Awareness of the general concepts in Chemistry is part of the IBPS PO, SBI PO and SSC exams. In the IBPS exams, Basic Chemistry Awareness will be checked. This article will introduce many such concepts of Basic Chemistry Awareness. Let us improve our Basic Chemistry Awareness.
Basic Chemistry Awareness
In the SBI mains, the section of the questions on general awareness can contain these questions. The most basic concept in chemistry is that all matter is composed of atoms. The questions will usually not have any formulae involved but would be conceptual. Some of the important concepts that have a high probability of appearing in the exam are as follows:
Periodic Table Of Elements
All matter is composed of atoms. Atoms are very small and are the smallest elements of matter that represent the properties of a substance. The atoms of a similar kind form an element. When two or more elements combine chemically together, they form a compound. In a compound, atoms of different elements are held together by strong forces of attraction that we call the chemical bonds.
There are about 118 known elements, out of which about 94 occur naturally on earth. These elements are mainly put into the categories of metals, non-metals and metalloids. Most of the elements are present in the solid state at the room temperature (25 C). However, Hg (Mercury) and Br (Bromine) which are in the liquid state at the room temperature. There are many gaseous elements also like the Noble gases viz: Helium (He), Neon (Ne), Argon (Ar), Krypton (Kr), Xenon (Xe), Radon (Ra) and the element 118 or Ununoctium (Uuo). The elements Hydrogen (H), He (Helium), Nitrogen, Oxygen and the halogens viz – Fluorine (F), Chlorine (Cl), Krypton (Kr), Xenon (Xe) and Radon (Rn) are in the gaseous state.

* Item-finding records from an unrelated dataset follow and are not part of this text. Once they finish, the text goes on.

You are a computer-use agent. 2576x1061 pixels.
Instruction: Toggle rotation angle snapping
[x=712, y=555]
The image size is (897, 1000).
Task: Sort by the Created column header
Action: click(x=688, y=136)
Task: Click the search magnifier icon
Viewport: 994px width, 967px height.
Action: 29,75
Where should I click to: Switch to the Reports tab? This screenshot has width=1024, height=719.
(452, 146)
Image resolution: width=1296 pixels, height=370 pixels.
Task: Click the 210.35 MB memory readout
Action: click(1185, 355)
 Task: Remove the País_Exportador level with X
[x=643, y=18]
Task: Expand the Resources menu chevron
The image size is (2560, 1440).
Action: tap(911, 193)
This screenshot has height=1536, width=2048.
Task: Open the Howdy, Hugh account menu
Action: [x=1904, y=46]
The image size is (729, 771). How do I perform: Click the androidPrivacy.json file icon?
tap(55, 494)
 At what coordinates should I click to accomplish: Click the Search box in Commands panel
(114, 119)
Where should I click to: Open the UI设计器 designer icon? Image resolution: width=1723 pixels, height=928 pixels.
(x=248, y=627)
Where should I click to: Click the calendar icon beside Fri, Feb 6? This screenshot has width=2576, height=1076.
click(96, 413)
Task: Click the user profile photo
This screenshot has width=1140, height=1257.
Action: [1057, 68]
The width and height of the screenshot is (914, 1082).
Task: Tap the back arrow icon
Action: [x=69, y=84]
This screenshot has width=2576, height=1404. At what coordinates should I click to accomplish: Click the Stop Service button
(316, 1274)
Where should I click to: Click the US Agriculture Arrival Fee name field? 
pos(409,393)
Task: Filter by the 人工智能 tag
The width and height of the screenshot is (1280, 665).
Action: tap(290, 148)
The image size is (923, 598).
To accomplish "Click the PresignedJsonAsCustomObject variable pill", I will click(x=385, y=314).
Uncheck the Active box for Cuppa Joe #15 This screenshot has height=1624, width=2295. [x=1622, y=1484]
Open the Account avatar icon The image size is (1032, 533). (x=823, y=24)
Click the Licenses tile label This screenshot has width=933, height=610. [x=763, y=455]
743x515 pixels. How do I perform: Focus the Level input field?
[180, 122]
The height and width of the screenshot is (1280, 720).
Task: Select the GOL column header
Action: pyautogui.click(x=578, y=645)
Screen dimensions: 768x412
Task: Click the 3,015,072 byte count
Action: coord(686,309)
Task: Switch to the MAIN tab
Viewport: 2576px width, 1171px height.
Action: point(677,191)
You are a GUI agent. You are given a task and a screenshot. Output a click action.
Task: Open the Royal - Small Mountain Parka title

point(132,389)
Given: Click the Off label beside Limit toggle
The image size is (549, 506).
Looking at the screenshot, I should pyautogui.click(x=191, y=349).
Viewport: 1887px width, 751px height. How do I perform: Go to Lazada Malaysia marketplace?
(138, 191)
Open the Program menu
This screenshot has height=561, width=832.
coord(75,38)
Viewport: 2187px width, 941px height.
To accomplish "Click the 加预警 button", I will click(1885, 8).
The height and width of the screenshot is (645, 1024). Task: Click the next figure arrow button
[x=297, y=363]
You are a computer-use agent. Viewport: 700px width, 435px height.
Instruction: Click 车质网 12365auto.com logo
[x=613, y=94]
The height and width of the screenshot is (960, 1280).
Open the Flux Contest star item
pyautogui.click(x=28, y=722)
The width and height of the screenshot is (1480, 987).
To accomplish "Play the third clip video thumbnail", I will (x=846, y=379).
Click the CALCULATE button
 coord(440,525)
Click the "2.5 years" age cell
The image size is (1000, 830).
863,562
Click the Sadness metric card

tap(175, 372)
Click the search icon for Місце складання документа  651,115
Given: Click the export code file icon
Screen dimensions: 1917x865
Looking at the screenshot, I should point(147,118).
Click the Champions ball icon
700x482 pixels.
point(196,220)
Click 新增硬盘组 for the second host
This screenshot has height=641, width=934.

The elements are all arranged in a table as per their physical and chemical properties. This period is the Modern Periodic Table. The physical and chemical properties of the elements are a property of their atomic numbers.
Every atom has a structure. By this, we mean that each atom has a central positively charged part. We call this the nucleus. The nucleus is made up of smaller positively charged particles or the protons. Outside the nucleus, even smaller negatively charged particles move about the nucleus. These particles are the electrons. The number of protons in the nucleus of an atom is the atomic number of the atom. In an electrically neutral atom, the number of protons is equal to the number of electrons.
Atoms combine together by strong forces known as the chemical bonds. Every substance that you see around you comprises of atoms.
Acids and Bases
There are many ways to define an acid. For example, Arrhenius would define the acid as any species that increases the concentration of H+ in an aqueous solution.
On the other hand, an Arrhenius base is any species that increases the concentration of OH− in an aqueous solution.
In an acid-base reaction, what we call the Neutralization reaction, an Arrhenius acid and base usually react to form water and a salt.
We measure the acidic or the basic character of a substance by measuring the concentration of H+ ions. The greater this concentration, the greater is the acidic character. The solution of a strong base with water is what we call an alkaline solution. Sodium Hydroxide or NaOH is an example of a strong base and HCl or Hydrochloric Acid is an example of a strong acid.
Q 1: The chemical that we use as a fixer in photography is ……..
A) sodium thiosulphate B) sodium sulphate
C) borax D) ammonium sulphate
Answer: During photography Na2S2O3xH2O or Sodium Thiosulphate functions as a fixer. So the answer here is A) sodium thiosulphate.
Q 2: Gunpowder is a mixture of which of the following chemicals:
A) potassium nitrate, powdered charcoal and sulphur.
B) aluminium nitrate, powdered charcoal and sulphur.
C) silver nitrate, powdered charcoal and sulphur
D) Powdered charcoal and TNT.
Answer: The correct option to select is A) potassium nitrate, powdered charcoal and sulphur.
Q 3: The hottest part of the flame is ………………
A) blue zone B) dark zone
C) non-luminous zone D) luminous zone
Answer: The correct option to select is C) non-luminous zone.
Q 4: Out of the following, ………….. is an inert gas.
A) Helium B) Fluorine C) Hydrogen D) Nitrogen
Answer: The correct answer is A) Helium which is the first element of the Noble gases.
Q 5: Alloys are ……………
A) mixtures of two given non-metals in a fixed proportion.
B) Chemically inert substances that are metallic in character.
C) Purest forms of metals
D) mixtures of two or more metals in a known way.
Answer: The correct option is D) mixtures of two or more metals in a known way.
Q 1: Out of the following elements, ……. is a liquid:
A) Helium B) Bromine C) Xenon D) Radon
Ans: B) Bromine.
Q 2: The atomic number of an element is:
A) The number of electrons that an atom has.
B) This is the number of neutrons that an atom has.
C) It is the number of protons of that element.
D) It is the number of the position that an element occupies in any periodic table.
Ans: C) It is the number of protons of that element.